ここで大変興味深いのは、この伝説を初めて文章にしてまとめあげた人物が、聖母子像の行列をしよう、と発案した法律家であったことだ。彼の語った伝説が、人々に希望を与えたのは確かであろう。幸運にもこの時には、聖画がサラゴッツァ門についた瞬間、ぴたりと大雨がやんだという。それ以降、疫病流行や戦争や悪天候といった時には、決まって同様の行列が行われるようになった。そして現在では、町の恒例行事になっている。復活祭から数えて6週間後の日曜日に、何十人もの聖職者や信徒たちをひきつれて、飾り立てられた聖母子像が参道を降りてくる。町の人々がそれを、サラゴッツァ門で迎えるのだ。日付は毎年かわるが、だいたい6月に催される。無論、地元のテレビ局は万全の体制で、その様子を完全生中継する。
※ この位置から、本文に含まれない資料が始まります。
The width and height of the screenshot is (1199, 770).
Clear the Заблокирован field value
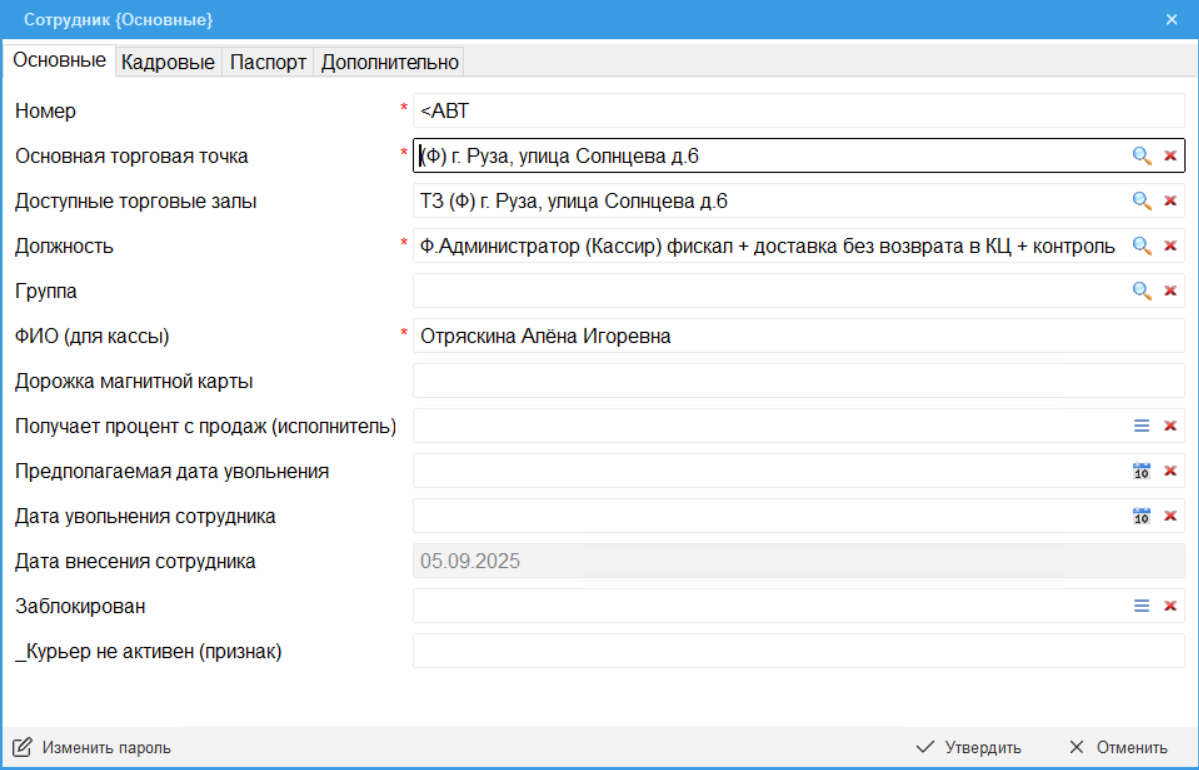(1169, 606)
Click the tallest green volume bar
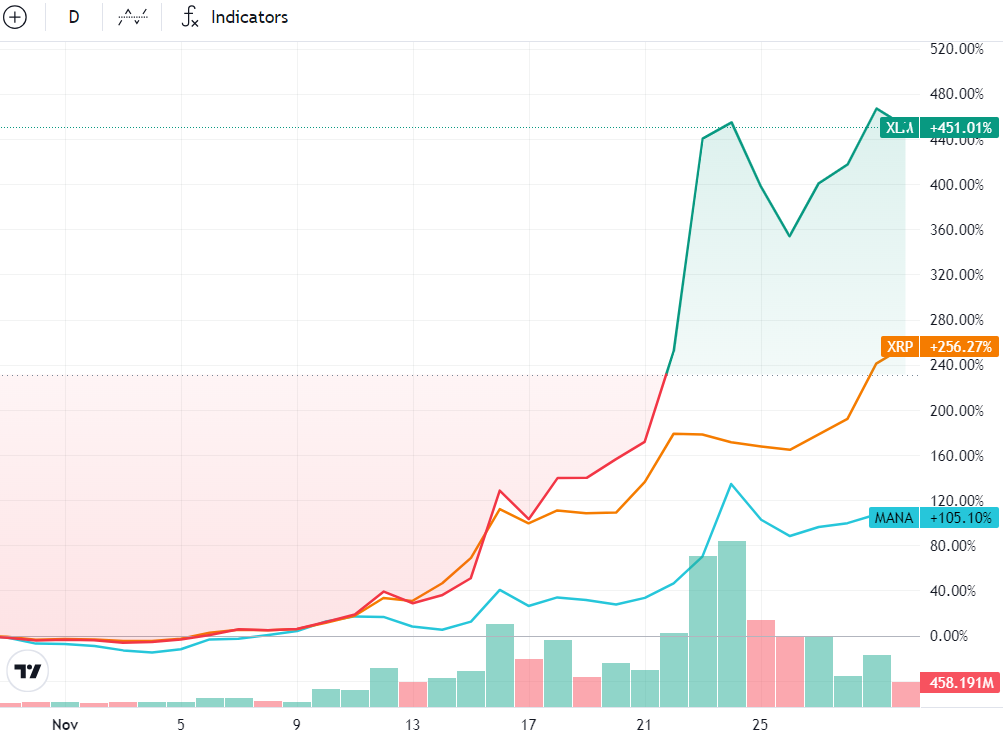The height and width of the screenshot is (740, 1003). point(732,624)
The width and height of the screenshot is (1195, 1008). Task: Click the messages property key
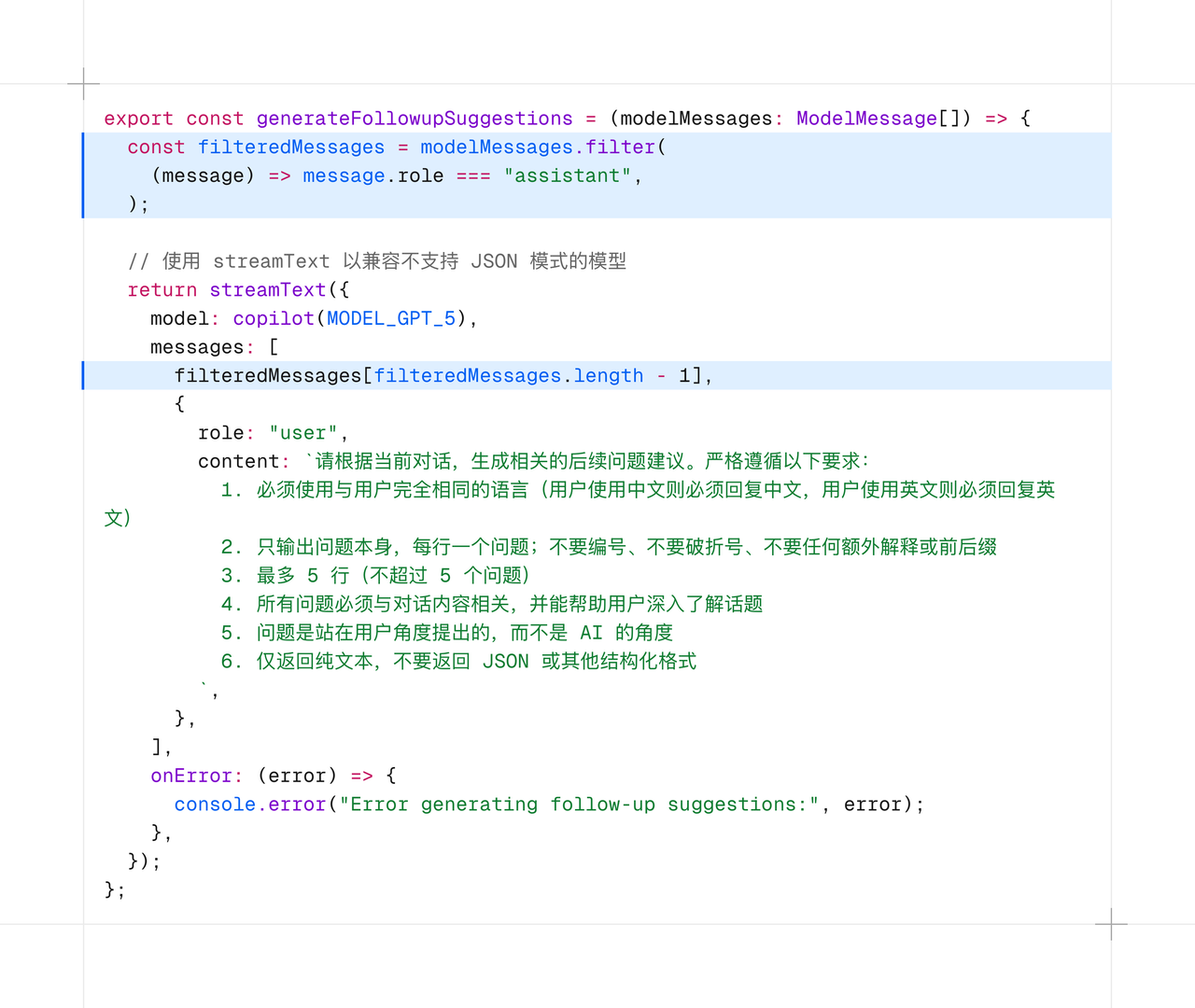pos(196,347)
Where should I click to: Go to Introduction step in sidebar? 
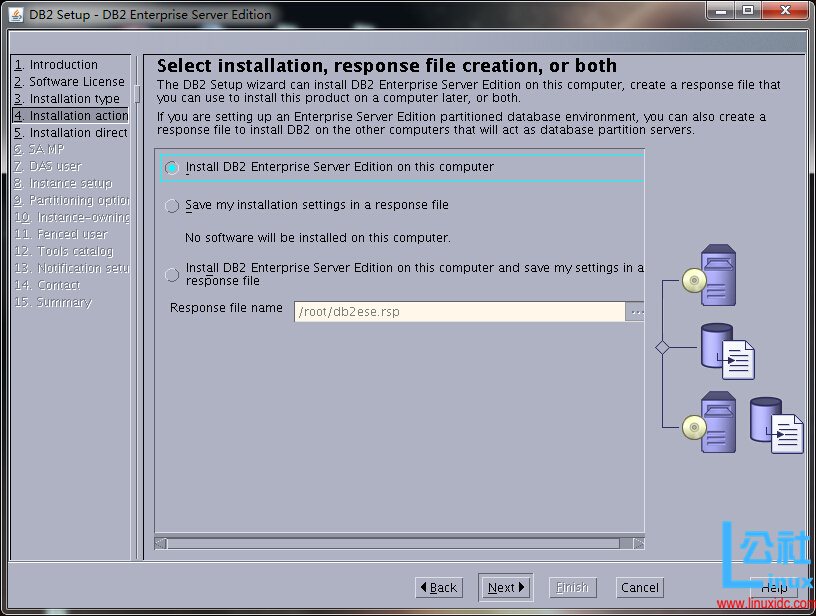63,65

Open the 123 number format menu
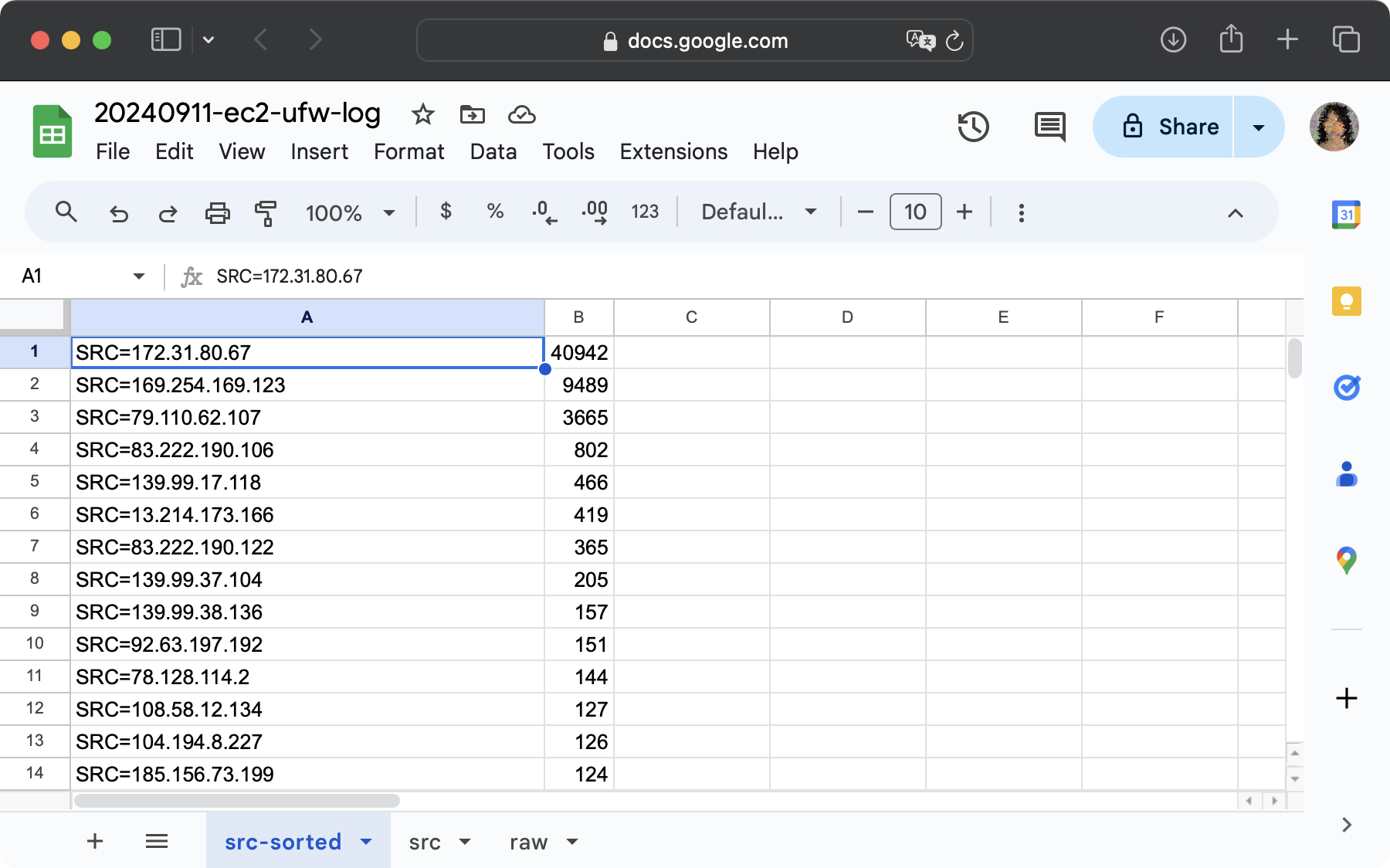tap(644, 212)
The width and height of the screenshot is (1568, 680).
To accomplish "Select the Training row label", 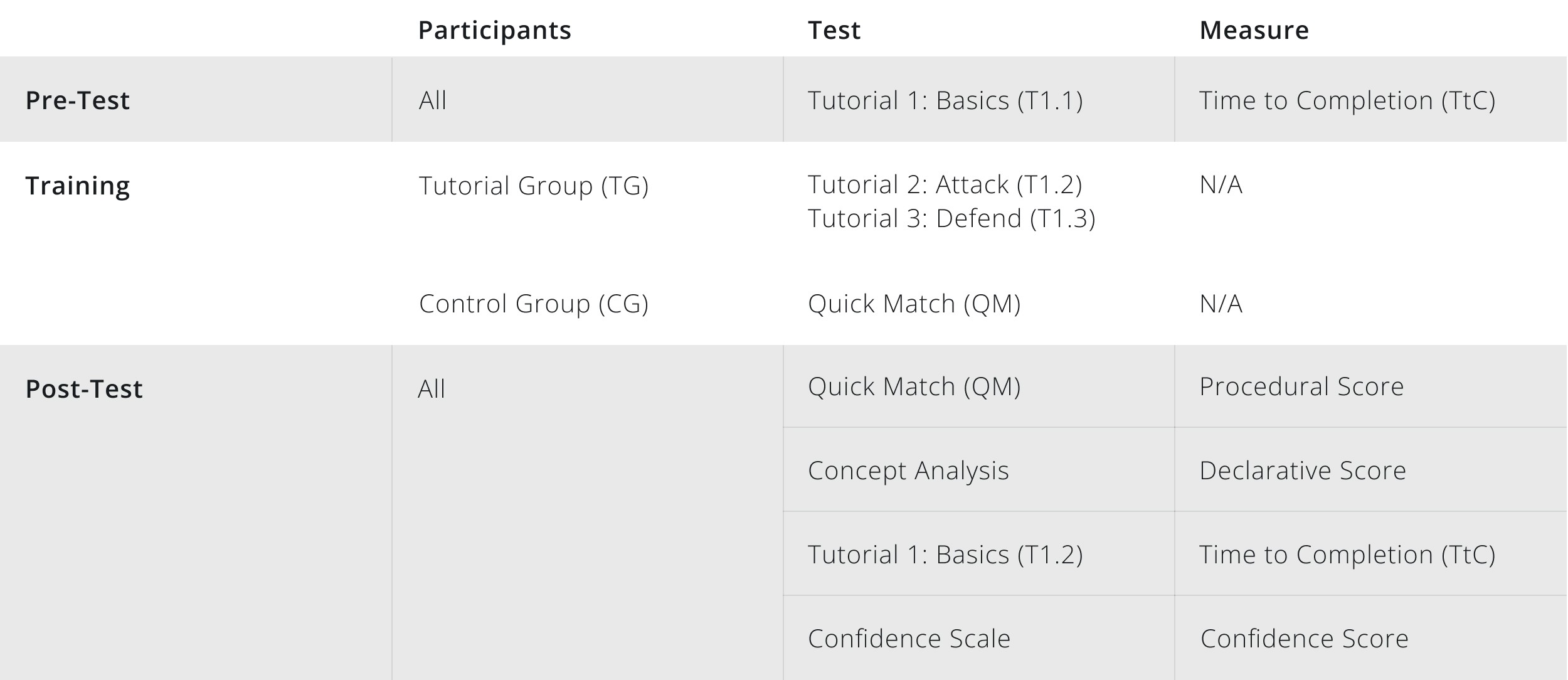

実をいえば、ボローニャの聖母子像が聖人ルーカの作でないことは、科学的に立証されている。聖人ルーカは紀元後1世紀の人物である。いっぽうで、X線調査の結果、この聖母子像が10〜11世紀に描かれ、さらに12〜13世紀に上描きがなされたものであることが解明されているのだ。しかし、いったい誰がそんなことを気にしようか。15世紀に、あの法律家が伝説を書き上げて以来、この聖母子像はボローニャにとって、絶望の一歩手前で差し伸べられる希望であり続けた。この町の人々が、由来も定かでない一枚の絵に、奇跡の力を与えたのだ。
さらに人々は、聖母により大きな力を与えるため、こんなこともした。
あの長い参道「サン・ルーカのポルティコ」には、666のアーチがある。決して偶然ではない。666は、キリスト教では悪魔を示す不吉な数字。しかも、山腹をぐねぐねと進むポルティコの姿は、まるで悪魔の化身といわれる蛇のようだ。キリスト教の教会では、腕に幼子を抱いた美しい聖母が、素足で蛇を踏みつけている絵を見かけることがよくある。これは、悪の化身である蛇を、聖母子がやっつけている図なのだ。ボローニャの人々はポルティコ、つまり666の数字をもった「蛇」を教会に踏みつけさせることで、教会に、ひいてはこの聖母に、悪を倒す力を与えたのである。
ボローニャの町のどこからでも眺めることのできるサン・ルーカ。ああ、確かに。再び仰ぎ見てみれば、裾のひろがったドレスをきた女性のようにも見えるではないか。それは、人々の生活を見守る強き母の姿なのだ。
【インフォメーション】
サン・ルーカの聖母の教会
(Santuario della Madonna di San Luca)
11月~2月 6:45-17:00
3月 6:45-18:00
4月~9月 6:45-19:00
10月 6:45-18:00
*平日は 12:30-14:30 閉鎖されます。
サイト:http://www.sanlucabo.org/
サン・ルーカの聖母博物館
(Museo della Beata Vergine di San Luca)
住所:Piazza di Porta Saragozza 2/a 40123 Bologna
Tel:051 6447421/Fax:051 6440975
サイト:http://www.museomadonnasanluca.it/
火~土 9:00-13:00
木 9:00-18:00
日 10:00―18:00
*2010年1月現在、入場無料
【参考資料】
- Alessandra Cleri, Guida di Portico di San Luca del Meloncello al Santuario, EDITRICE COMPOSITORI, 2008.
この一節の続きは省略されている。